Text block:
On Friday I went to see [livejournal.com profile] xandratheblue and [livejournal.com profile] retro_geek DJ the Doe Face Lilian gig in Kilburn. Disappointingly, Doe Face Lilian have still yet to start coming on stage in a Trojan horse for a 'Doe Face Ilium' visual pun which I would appreciate enormously, but the girls played Swimmer One and The Ark, so I was happy. And yesterday, an autumnal Essex Tubewalk followed by local drinks which I had to leave early when I realised I could no longer feel my toes. Either it's the end of the sitting outside season, or I need some new socks.

There's a new album out by a bit of a cult figure who combines utter self-obsession and a bit of a knack for losing his audience, with a clear need for adulation. But Robbie Williams has had quite enough press lately, it's the new Luke Haines which is puzzling me. As we settle in for another winter of discontent, his Seventies obsession suddenly seems strangely prescient - but because that would make things too easy, he also has to include a three-piece spoken word tale of modern art pseuds and trepanation. And simply to fly in the face of the received wisdom on double albums, he's separated 21st Century Man and Achtung Mutha on to two CDs even though they'd easily fit on one (with a silent track between them to enforce the break). Bless his wilfully perverse little heart.

I've been reading Doctor Who books again, having ground to a halt a while back from the sheer repetitive grind of the Sabbath epic (in brief: after the Time Wars, an amnesiac Doctor is up against a human with mysterious backers who has set up as a new Time Lord, and is attempting to condense the multiverse down into one timeline). Decided to take a break from those and instead read Spiral Scratch, an attempt to give the Sixth Doctor a proper send-off what with him having had the worst regeneration scene in the show's history. And...oh dear, it's all about the multiverse again, and a villain trying to kill off alternate timelines. And yes, this coincidence in my reading order is hardly the writer's fault, but multiple versions of the same character is such an easy thing to do badly, and at the same time I was reading Charlie Stross' 'Palimpsest' where it's done so well, and the Buzzcocks references scattered through this are just tiresome given I was always more of a Magazine man, and...gah, basically. There are moments which make me feel like I didn't totally waste my time - glimpses of Evelyn and Frobisher, the sheer love for the Sixth Doctor which comes through - but mostly it's exactly the sort of second-rate fanservice people expect from the books, and it's such a shame there were so many like that in between the Lance Parkins and Paul Cornells and Lawrence Mileses of the enterprise.

Task prompt: Rewrite the passage of the blog entry starting at "There's a new" and ending at "perverse little heart.", changing "double albums" to "live albums". None of the material is needed here.

Entries shown:
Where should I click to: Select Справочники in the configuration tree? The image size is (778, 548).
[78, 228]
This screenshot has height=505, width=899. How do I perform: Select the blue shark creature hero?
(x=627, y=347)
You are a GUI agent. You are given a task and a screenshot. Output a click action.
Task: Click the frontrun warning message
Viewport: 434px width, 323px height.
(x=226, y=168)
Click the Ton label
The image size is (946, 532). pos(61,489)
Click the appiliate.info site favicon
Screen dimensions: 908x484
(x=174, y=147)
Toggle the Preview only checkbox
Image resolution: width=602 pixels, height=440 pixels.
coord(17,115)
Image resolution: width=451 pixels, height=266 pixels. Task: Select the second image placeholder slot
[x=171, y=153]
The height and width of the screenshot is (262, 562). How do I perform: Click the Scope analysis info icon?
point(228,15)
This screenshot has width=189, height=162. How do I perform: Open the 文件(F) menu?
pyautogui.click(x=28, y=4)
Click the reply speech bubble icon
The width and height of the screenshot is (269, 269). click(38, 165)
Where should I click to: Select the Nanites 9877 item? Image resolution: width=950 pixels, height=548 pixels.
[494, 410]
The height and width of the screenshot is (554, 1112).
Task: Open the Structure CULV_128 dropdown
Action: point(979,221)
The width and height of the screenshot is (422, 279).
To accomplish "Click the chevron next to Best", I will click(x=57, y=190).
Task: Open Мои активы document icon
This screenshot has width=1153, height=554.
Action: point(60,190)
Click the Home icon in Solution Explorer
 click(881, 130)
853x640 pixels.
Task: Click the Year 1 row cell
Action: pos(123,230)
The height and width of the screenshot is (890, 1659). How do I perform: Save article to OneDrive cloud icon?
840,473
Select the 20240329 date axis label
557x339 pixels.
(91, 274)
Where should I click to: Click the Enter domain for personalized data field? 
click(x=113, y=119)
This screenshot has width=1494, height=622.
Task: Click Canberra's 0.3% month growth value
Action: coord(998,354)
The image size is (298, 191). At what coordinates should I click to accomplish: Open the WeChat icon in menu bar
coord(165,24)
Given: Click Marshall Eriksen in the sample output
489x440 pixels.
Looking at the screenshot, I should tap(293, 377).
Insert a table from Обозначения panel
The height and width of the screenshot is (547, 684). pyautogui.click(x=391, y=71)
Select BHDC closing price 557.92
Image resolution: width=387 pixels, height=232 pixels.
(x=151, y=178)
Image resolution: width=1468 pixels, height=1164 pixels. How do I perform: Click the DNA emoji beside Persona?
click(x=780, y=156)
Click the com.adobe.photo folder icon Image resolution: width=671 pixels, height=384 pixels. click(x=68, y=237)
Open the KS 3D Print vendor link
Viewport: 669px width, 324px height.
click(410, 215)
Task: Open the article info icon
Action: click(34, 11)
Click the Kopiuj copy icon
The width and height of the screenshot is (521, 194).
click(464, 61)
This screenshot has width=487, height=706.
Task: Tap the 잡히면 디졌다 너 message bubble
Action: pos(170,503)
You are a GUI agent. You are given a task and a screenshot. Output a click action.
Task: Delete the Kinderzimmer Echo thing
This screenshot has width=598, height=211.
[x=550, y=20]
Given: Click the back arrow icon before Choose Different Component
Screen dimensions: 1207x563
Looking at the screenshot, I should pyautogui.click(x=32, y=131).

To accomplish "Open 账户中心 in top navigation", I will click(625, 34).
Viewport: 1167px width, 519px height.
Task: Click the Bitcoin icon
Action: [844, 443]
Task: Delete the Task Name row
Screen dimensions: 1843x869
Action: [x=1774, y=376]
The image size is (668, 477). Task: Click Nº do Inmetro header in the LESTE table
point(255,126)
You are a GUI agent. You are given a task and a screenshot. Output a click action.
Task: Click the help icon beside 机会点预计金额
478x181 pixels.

Result below:
There's a new album out by a bit of a cult figure who combines utter self-obsession and a bit of a knack for losing his audience, with a clear need for adulation. But Robbie Williams has had quite enough press lately, it's the new Luke Haines which is puzzling me. As we settle in for another winter of discontent, his Seventies obsession suddenly seems strangely prescient - but because that would make things too easy, he also has to include a three-piece spoken word tale of modern art pseuds and trepanation. And simply to fly in the face of the received wisdom on live albums, he's separated 21st Century Man and Achtung Mutha on to two CDs even though they'd easily fit on one (with a silent track between them to enforce the break). Bless his wilfully perverse little heart.